TASK DESCRIPTION — Would you reproduce exactly, and only, the lines starting at the one with "You are a computer-use" and ending at the last line of the data, with both included? Leave the pictures out.

++++ SUPPLIED MATERIAL ++++

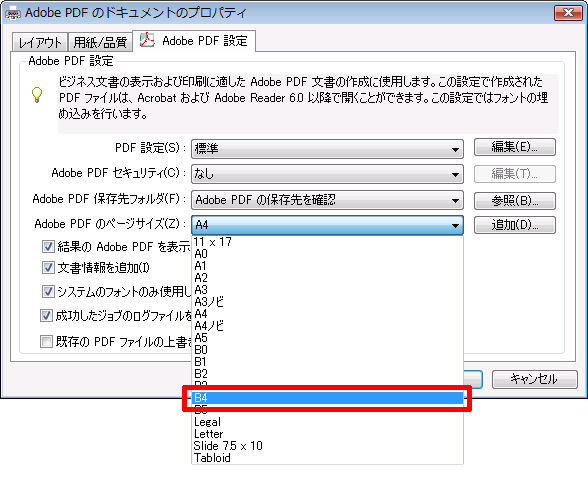Viewport: 588px width, 480px height.
Task: Select B4 in the page size list
Action: (327, 398)
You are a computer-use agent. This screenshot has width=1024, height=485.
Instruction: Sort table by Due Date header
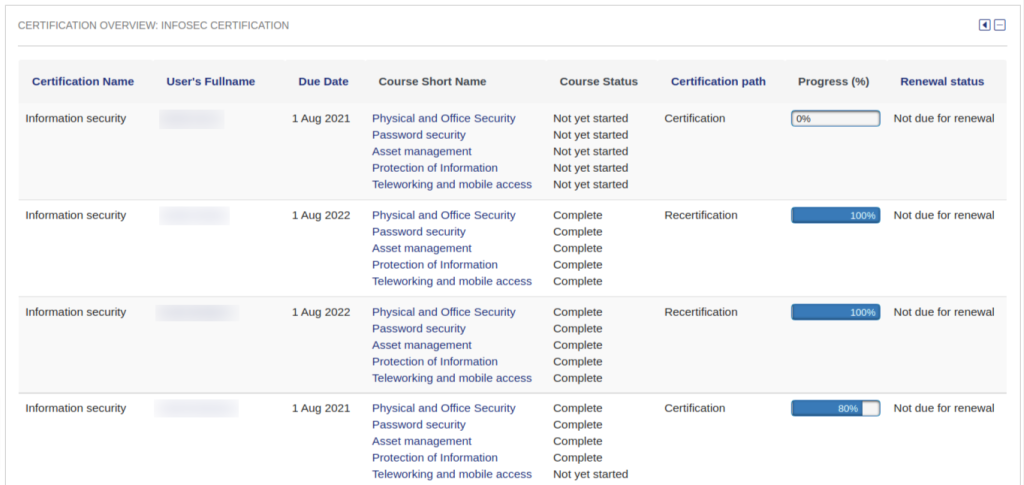(x=323, y=82)
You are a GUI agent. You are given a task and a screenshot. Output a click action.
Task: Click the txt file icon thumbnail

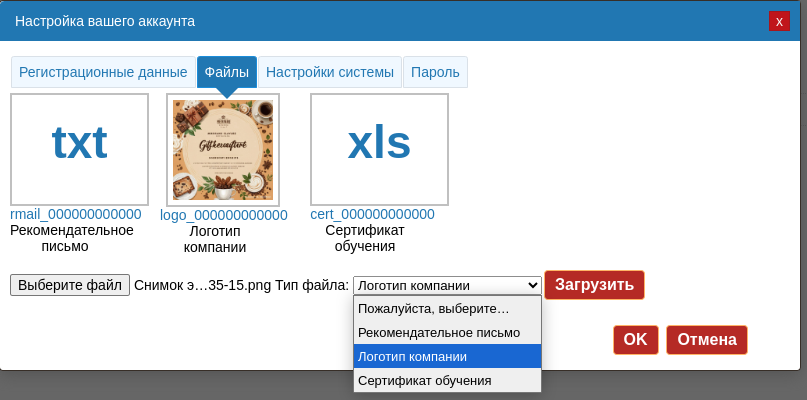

++++

REPLY —
You are a computer-use agent. This screenshot has width=1024, height=485.
Instruction: Sort table by Due Date header
(x=323, y=82)
You are a GUI agent. You are given a task and a screenshot. Output a click action.
Task: Click the txt file icon thumbnail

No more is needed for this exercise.